La cosa aquí no pasa por si somos padres anticuados o modernistas. La cosa pasa por el futuro de nuestros hijos. Porque tus padres no te dejaban ir sola ni a la esquina no significa que ahora a tus hijos les dejes hacer lo que quieran.
Hasta aquí hemos caracterizado el amor de los padres. Comencemos a ver ahora lo que hay que enseñarles a los hijos en aras de una buena educación para la comunicación y el dialogo.
La primera lección es hacer que el niño se sienta amado. Sintiéndose amados se sienten seguros, saben que pueden confiar en nosotros y ellos mismos buscaran el dialogo.
Los psicólogos aseguran que a la edad de 5 o 6 años el carácter de una persona ya esta establecido. Entonces es absolutamente necesario que los padres brindemos constante cuidado y atención al niño desde los primeros días de vida y esto se consigue demostrándoles permanentemente nuestro amor.
La primera comunicación que se realiza entre padres e hijos se hace principalmente a través del tacto: acariciándolo desde que esta en la panza de mama, después abrazándolo, alzándolo.. Es así como el niño comienza a adaptarse y a entrar en contacto, en comunicación con una persona, en esta edad principalmente con sus papas.

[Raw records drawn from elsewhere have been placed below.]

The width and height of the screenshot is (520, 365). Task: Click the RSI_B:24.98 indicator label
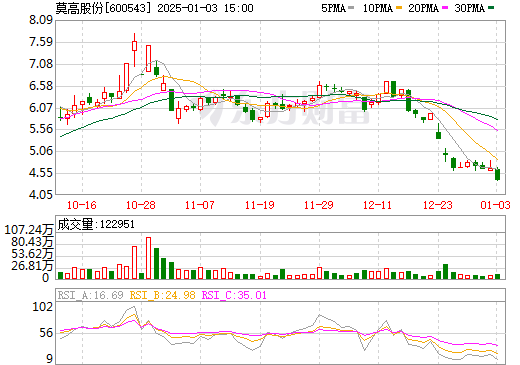[162, 295]
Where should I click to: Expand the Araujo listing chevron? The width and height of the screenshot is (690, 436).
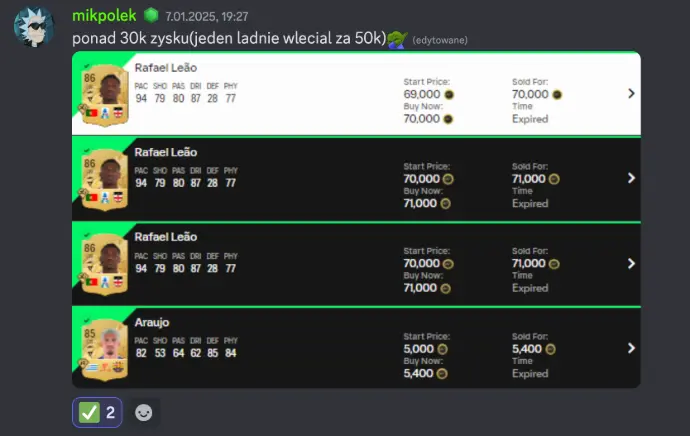tap(631, 348)
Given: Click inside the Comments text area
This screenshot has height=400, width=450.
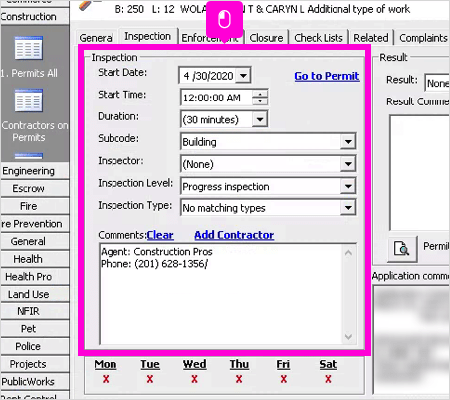Looking at the screenshot, I should point(221,294).
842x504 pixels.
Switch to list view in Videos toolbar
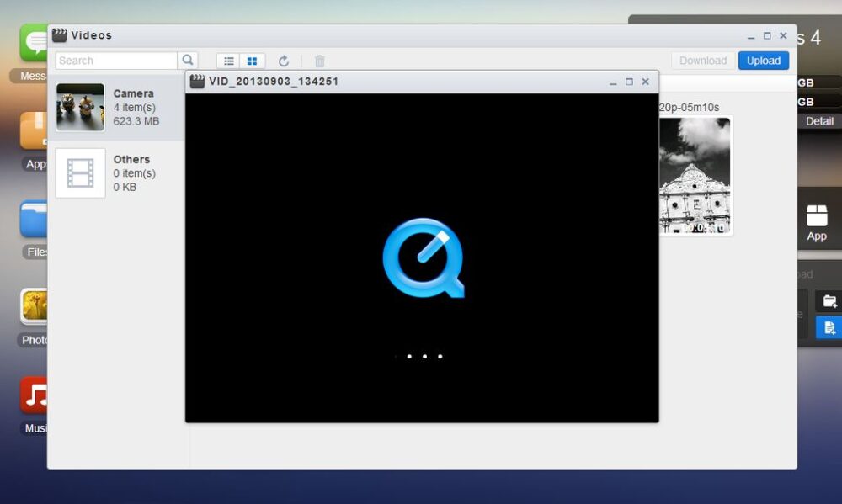[x=228, y=60]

Los padres debemos brindar al niño un acercamiento caluroso, comunicarle sentimientos de seguridad. Esto el niño lo aprende y sabe que puede contar con la atención, preocupación y cuidado de los padres cuando lo necesite.
Esta profunda relación con los padres en los primeros meses de vida y luego su relación con los hermanos será esencial para el desarrollo de su vida hacia una adultez feliz.
Este amor tan especial que pueden regalar los padres en los primeros años de vida de sus hijos marcan y dejan huellas imborrables. Alejandra nuestra hija mayor, a los 18 años un buen día me dijo: - papa, te animas a tenerme un ratito a upa como cuando era chiquita.
Sin embargo, si los padres y especialmente la madre con quien tienen mas contacto en esta edad, no pueden –tal vez por el trabajo- o no desean expresar afecto, si son fríos o se irritan con las necesidades que el niño exige a media noche, este absorberá todo.
La comunicación no verbal de esa irritación, el desagrado expresado en protestas e inclusive furia, quedan registrados para siempre.
De alguna manera el bebe siente que ha causado esas reacciones y no solamente esta registrando estos mensajes sino que también esta registrando sus respuestas emocionales de duda, ansiedad e inseguridad.
Queda en claro entonces que si los padres encuentran que no tienen tiempo, que están muy cansados o demasiados ocupados para atender al hijo y no le comunican sentimientos de amor, el niño se sentirá solo, inseguro e infeliz.
A medida que el niño crece, los padres necesitamos no solamente demostrarles nuestro amor con lo que hacemos, sino que también debemos comunicárselo a través de la palabra diciéndole por ejemplo: - te quiero – sos un nene hermoso – que bonito que estas – y tantas otras cosas lindas que brotan del corazón de los padres.
A los hijos siempre hay que comunicarles y decirles mensajes positivos para que experimenten el amor que sentimos por ellos.